WHAT THE EXERCISE ASKS
The pictures get left out, but everything else in the listing below must be duplicated exactly.

::::

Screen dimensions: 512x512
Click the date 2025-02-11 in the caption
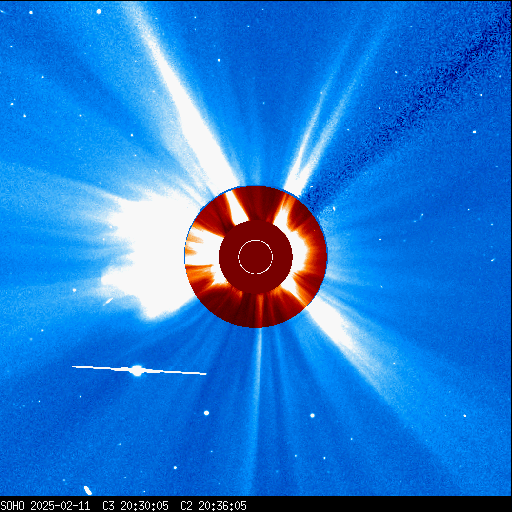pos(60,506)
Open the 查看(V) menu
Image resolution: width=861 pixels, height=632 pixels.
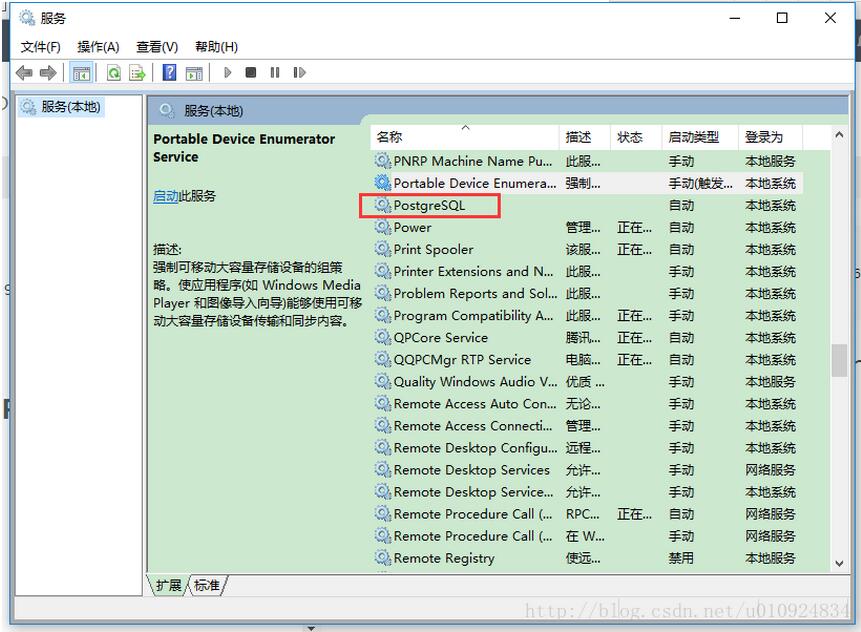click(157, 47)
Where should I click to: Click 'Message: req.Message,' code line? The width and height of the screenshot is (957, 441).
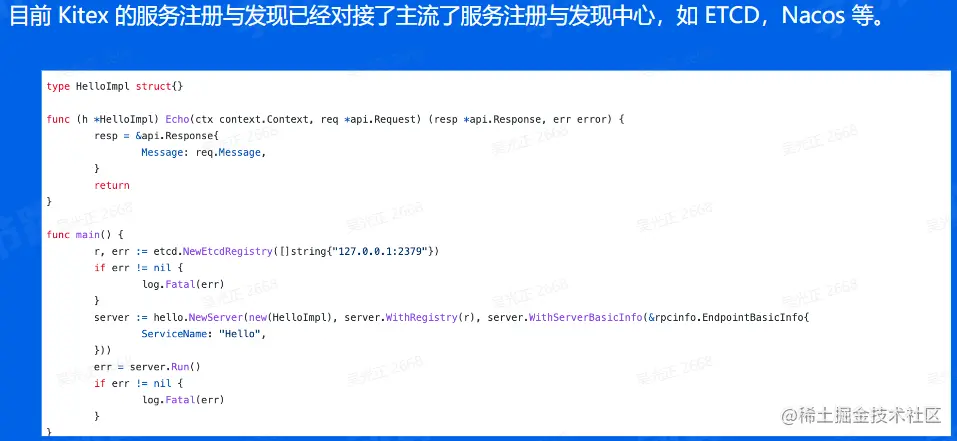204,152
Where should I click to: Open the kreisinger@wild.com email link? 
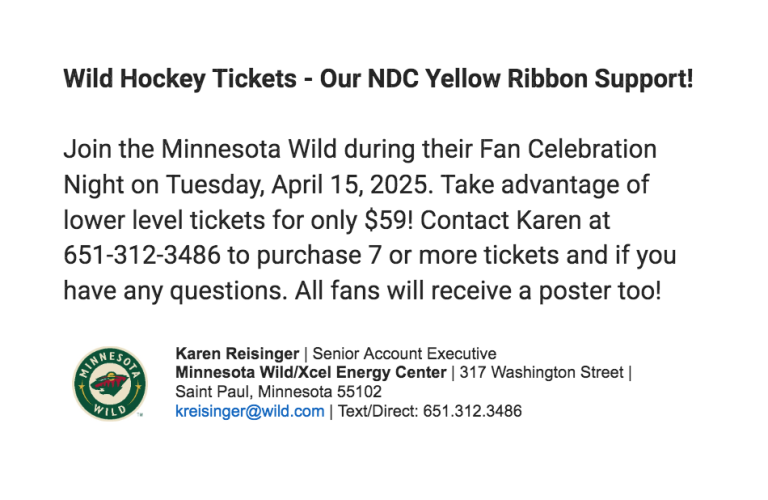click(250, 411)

::::

RESULT OF THE TASK
Screen dimensions: 512x512
Click the date 2025-02-11 in the caption
pos(60,506)
Open the 查看(V) menu
Image resolution: width=861 pixels, height=632 pixels.
click(157, 47)
Where should I click to: Click 'Message: req.Message,' code line? The width and height of the screenshot is (957, 441).
204,152
Where should I click to: Open the kreisinger@wild.com email link? 
click(250, 411)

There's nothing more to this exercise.